_PROBLEM REQUIREMENTS_: The answer must be every line of the data that holds the word "computer".

_EXTRACTED INFORMATION_:
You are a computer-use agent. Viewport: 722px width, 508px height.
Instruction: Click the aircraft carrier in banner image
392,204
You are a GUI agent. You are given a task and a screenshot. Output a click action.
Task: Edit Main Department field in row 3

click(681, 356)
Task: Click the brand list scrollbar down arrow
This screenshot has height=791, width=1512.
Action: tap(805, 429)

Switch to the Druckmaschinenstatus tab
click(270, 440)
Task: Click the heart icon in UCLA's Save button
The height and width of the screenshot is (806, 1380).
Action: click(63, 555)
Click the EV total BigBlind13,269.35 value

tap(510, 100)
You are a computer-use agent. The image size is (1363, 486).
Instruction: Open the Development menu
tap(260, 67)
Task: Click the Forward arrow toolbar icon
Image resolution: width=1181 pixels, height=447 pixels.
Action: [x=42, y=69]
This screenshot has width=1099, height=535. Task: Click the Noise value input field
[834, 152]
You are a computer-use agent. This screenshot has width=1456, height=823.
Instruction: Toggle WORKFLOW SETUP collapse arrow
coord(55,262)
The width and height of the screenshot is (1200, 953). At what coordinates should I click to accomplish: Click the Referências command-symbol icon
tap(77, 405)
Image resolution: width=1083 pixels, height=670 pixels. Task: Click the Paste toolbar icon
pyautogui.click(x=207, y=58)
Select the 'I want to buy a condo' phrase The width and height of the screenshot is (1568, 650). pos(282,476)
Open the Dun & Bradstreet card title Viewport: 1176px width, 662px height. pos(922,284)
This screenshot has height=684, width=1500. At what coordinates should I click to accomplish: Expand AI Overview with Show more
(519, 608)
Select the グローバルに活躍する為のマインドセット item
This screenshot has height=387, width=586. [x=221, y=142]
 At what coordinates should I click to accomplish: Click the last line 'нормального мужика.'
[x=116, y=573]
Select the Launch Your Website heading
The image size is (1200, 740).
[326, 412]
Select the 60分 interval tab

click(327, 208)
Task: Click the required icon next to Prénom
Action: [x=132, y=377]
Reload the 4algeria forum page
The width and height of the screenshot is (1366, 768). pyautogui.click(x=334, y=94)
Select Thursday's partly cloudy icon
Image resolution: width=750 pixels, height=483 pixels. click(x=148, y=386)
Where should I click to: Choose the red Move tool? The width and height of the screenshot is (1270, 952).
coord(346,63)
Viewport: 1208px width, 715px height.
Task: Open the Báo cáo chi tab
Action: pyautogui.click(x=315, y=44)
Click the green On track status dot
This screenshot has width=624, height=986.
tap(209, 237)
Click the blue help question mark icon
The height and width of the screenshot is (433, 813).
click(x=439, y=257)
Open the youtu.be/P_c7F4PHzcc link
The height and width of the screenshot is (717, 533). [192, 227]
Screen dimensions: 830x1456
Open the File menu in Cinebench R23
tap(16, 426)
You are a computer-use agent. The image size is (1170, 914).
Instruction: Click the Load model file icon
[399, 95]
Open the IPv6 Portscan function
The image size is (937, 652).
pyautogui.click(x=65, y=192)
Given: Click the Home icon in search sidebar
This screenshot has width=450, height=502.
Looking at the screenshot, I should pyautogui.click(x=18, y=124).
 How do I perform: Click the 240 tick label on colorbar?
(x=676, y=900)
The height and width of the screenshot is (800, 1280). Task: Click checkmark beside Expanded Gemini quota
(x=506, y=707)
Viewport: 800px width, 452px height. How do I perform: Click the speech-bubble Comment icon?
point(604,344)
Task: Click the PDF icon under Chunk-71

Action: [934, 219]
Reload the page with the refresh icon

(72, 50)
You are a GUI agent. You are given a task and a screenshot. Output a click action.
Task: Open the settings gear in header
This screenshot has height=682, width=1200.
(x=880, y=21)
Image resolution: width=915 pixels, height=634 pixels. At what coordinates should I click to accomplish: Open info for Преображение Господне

_ANSWER TO THIS TASK_:
You are a computer-use agent. Viewport: 722px width, 508px height.
You are a computer-use agent. The image size is (1363, 486).
You are a computer-use agent. This screenshot has width=1456, height=823.
You are a computer-use agent. The image size is (1170, 914).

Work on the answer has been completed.